For directional drilling applications, the motor may include a bent
housing to provide an angle of deflection between the drill bit and
the BHA. In at least some applications, performance curves for the
downhole motor, including output speed and torque as a function of
differential operating pressure, may be estimated beforehand via a
lab-based static motor dynamometer. The performance curves
estimated by the motor dynamometer may be used for configuring the
geometry of the downhole motor and for selecting the operational
parameters for the downhole motor.
SUMMARY
[0007] An embodiment of a downhole motor for drilling a borehole
comprises a stator assembly comprising a helical-shaped stator, a
rotor assembly rotatably disposed in the stator assembly, wherein
the rotor assembly comprises a helical-shaped rotor, and a sensor
package received in the rotor assembly, wherein the sensor package
comprises a first pressure sensor, a second pressure sensor, and a
plurality of accelerometers. In some embodiments, the rotor
comprises a central passage extending between a first end of the
rotor and a second end of the rotor. In some embodiments, a first
passage is formed in the stator housing adjacent a first end of the
rotor of the rotor assembly, a second passage is formed in the
stator housing adjacent a second end of the rotor opposite the
first end, and the first pressure sensor is in fluid communication
with the first passage and the second pressure sensor is in fluid
communication with the second passage. In certain embodiments, the
sensor package comprises a gyroscope and a sensor housing that
receives the first pressure sensor, second pressure sensor, the
plurality of accelerometers, and the gyroscope. In certain
embodiments, the rotor assembly comprises a rotor catch coupled to
an end of the rotor, and wherein the sensor package is received in
a receptacle of the rotor catch. In some embodiments, the rotor
catch comprises a central passage extending between opposite ends
of the rotor catch, and wherein the central passage of the rotor
catch is in fluid communication with the first passage of the
stator assembly. In some embodiments, the plurality of
accelerometers comprises a first accelerometer configured to
measure acceleration along a first axis and a second accelerometer
configured to measure acceleration along a second axis extending
orthogonal from the first axis. In certain embodiments, the sensor
package comprises a processor configured to estimate a rotational
speed of the rotor assembly relative to the stator assembly based
on measurements provided by the plurality of accelerometers.

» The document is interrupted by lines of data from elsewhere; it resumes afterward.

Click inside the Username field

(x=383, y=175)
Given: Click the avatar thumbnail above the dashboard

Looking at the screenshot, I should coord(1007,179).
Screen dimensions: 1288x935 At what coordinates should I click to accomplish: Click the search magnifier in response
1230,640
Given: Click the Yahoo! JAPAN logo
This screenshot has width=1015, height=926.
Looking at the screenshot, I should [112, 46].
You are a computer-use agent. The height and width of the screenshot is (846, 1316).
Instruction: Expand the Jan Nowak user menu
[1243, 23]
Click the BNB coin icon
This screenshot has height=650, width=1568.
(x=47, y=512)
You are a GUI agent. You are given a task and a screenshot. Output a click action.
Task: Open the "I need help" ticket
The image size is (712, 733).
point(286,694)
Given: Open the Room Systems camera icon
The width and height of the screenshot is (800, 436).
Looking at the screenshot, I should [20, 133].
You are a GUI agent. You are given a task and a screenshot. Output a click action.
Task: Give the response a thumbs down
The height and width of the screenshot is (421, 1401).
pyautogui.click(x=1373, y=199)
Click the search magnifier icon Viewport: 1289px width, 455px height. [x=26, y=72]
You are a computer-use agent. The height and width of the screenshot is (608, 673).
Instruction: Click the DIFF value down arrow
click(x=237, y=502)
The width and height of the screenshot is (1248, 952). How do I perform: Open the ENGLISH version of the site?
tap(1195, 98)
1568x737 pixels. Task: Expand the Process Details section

[0008] An embodiment of a drilling system for forming a borehole
comprises a downhole motor comprising a stator assembly comprising
a helical-shaped stator, a rotor assembly rotatably disposed in the
stator assembly, wherein the rotor assembly comprises a
helical-shaped rotor, and a sensor package comprising a plurality
of accelerometers, wherein the plurality of accelerometers are each
disposed in a sensor housing of the sensor package, a processor
configured to estimate a rotational speed of the rotor assembly
relative to the stator assembly based on measurements provided by
the plurality of accelerometers. In some embodiments, the sensor
package comprises a first pressure sensor and a second pressure
sensor. In some embodiments, the processor is configured to
estimate a power output of the downhole motor based on measurements
provided by the first and second pressure sensors, the plurality of
accelerometers, and a gyroscope of the sensor package. In certain
embodiments, the rotor comprises a central passage extending
between a first end of the rotor and a second end of the rotor. In
certain embodiments, the stator housing comprises a first passage
adjacent a first end of the rotor of the rotor assembly and a
second passage adjacent a second end of the rotor opposite the
first end, and the first pressure sensor is in fluid communication
with the first passage and the second pressure sensor is in fluid
communication with the second passage. In some embodiments, the
rotor assembly comprises a rotor catch coupled to an end of the
rotor, and wherein the sensor package is received in a receptacle
of the rotor catch. In some embodiments, the rotor catch comprises
a central passage extending between opposite ends of the rotor
catch, and wherein the central passage of the rotor catch is in
fluid communication with the first passage of the stator assembly.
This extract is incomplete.